TASKS TO COMPLETE>
1: Answer these questions from the text on child class templates:
(a) What type is m_member declared as in the Child class template?
(b) Which C++ version does the edit name?
(c) What container type does the database for objects use?
2: Pick up the text on child class templates after its final sentence and carry it on.

DOCUMENT TEXT>
Start of Block

How to do actions on members of child class templates from an abstact base class?


I know this question gets asked a lot, but I have a specific use case, so I don't think it's a duplicate!

I have an abstract base class:

template<int N>
class Child;

class Base
{

public:
     // Factory-like generation of children as Base
     static Ptr<Base> New(int baseN)
     {
         if (baseN == 2) return new Child<2>(); 
         else if (baseN == 3) return new Child<3>()
     }

     // Update
     virtual void update() = 0;
};

And I'm writing some children of Base as class templates (on an int):

template<int N>
class Child
:
    public Base
{
     // Member, N is not the size of matrix, more like the size of a component in matrix
     Matrix<N> m_member;

public:
     // Implement update
     virtual void update();

     // Should call the passed callable on m_member
     virtual void execute(std::function<void(Matrix<N>&)>&);
};

// Force compilation of Child<N>  for some values of N (of interest, including 3) here

// Then,
int baseN = 3;
Ptr<Base> obj = Base::New(baseN); // will get me a Child<3> as a Base object


auto callable = [](Matrix<3>) ->void {};

// Can I access Child<3>::m_member ??
// Can't cast to Child<baseN> (baseN is not constexpr) and don't want to
// But want to do something like:
obj->execute(callable);
// Which forwards 'callable' to the method from concrete type, probably using a cast?

In short, I need to have some sort of access to m_member from the declared Base object. Preferably, a way to call Child<N>::execute from Base without making Base a template on N too.

Things I've tried/thought-of include:

  1. 'Type erasure' of Matrix<N> by hiding them behind an interface, but because Matrix<N>'s interface strongly depends on N, doing that renders the classes useless (think: Vector<N>& Matrix<N>::diag() for example)
  2. Can Base::New do anything to record what concrete type it creates? I doubt that because types are not objects.

EDIT: (Btw this is C++11)

So, I accidentally figured out a way to do this; but I don't quite understand why the following works (Not well versed into assembly yet):

  • I'm using a Database for objects (unordered_map<string, object*> where object is a class that every registered object has to inherit from).

End of Block

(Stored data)
Start of Block

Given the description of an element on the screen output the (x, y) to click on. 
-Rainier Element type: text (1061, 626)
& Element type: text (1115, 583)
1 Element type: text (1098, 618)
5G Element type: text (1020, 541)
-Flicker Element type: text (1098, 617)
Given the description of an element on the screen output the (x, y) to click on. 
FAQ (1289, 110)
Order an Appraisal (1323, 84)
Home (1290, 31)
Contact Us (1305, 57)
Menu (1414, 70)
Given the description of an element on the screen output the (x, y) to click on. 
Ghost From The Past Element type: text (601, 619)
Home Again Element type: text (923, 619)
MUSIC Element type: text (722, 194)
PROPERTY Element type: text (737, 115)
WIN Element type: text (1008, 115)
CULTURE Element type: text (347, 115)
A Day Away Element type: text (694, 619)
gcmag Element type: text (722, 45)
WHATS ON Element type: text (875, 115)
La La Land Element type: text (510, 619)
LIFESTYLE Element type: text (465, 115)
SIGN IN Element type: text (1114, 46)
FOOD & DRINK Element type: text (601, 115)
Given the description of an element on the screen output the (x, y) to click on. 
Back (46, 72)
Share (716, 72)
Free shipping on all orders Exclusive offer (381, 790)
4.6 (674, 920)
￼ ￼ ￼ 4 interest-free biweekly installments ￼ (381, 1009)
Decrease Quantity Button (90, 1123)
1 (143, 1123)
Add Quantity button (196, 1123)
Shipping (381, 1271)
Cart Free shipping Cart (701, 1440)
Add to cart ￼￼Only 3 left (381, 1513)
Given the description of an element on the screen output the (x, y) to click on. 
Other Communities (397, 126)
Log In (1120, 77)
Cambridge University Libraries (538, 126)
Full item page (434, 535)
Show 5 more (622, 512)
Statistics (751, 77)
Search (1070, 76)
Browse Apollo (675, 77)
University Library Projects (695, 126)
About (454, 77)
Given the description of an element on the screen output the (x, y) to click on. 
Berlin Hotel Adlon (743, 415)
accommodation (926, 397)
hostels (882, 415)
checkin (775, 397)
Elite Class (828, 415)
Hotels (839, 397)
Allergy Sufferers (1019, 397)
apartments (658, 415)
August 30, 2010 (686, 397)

End of Block

EXPECTED RESULTS>
1:
(a) Matrix<N>
(b) C++11
(c) unordered_map<string, object*>

2:
  • When a Child is created, we register it to a database with a name of Child<N>.
  • Then, at application-level code, there is a findChild<int N> template which employs compile-time recursion to find which concrete class was the Base pointer created from (At runTime, by dynamicCasting and testing). When It finds it, it can cast it to void* through a static method (findChild<N>::castToConcrete)
  • What's interesting is that we can somehow use findChild<0> to access the findChild<N> in question if Child<N> is polymorphic. This forces us to have at most one object of Child (for all possible Ns) and I certainly can live with that.

You can see and inspect a minimal code example here: https://onlinegdb.com/CiGR1Fq5z

What I'm so confused about is that Child<0> and other Child<N> are completely different types; So how can we access one's members from a pointer to another type? I'm most likely relying on UB and even fear there is a stack smacking of some sort!

For reference, I'm including the code here in case the link dies.

#include <unordered_map>
#include <vector>
#include <functional>
#include <iostream>

using namespace std;

#ifndef MAX_N_VALUE
    #define MAX_N_VALUE 10
#endif // !MAX_N_VALUE

// ------------------ Lib code

// A dummy number class for testing only
template <int N> struct Number { constexpr static int value = N; };

// Objects to register to the database
struct object
{
    // Members
    string name;

    // construction/Destruction
    object(const string& name) : name(name) {}
    virtual ~object(){};
};


// Database of objects
struct DB
: public unordered_map<string, object*>
{
    // See if we can the object of name "name" and type "T" in the DB
    template <class T>
    bool found(const string& name) const
    {
        unordered_map<string,object*>::const_iterator iter = find(name);
        if (iter != end())
        {
            const T* ptr = dynamic_cast<const T*>(iter->second);
            if (ptr) return true;
            cout << name << " found but it's of another type." << endl;
            return false;
        }
        cout << name << " not found." << endl;
        return false;
    }

    // Return a const ref to the object of name "name" and type "T" in the DB
    // if found. Else, fails
    template <class T>
    const T& getObjectRef(const string& name) const
    {
        unordered_map<string,object*>::const_iterator iter = find(name);
        if (iter != end())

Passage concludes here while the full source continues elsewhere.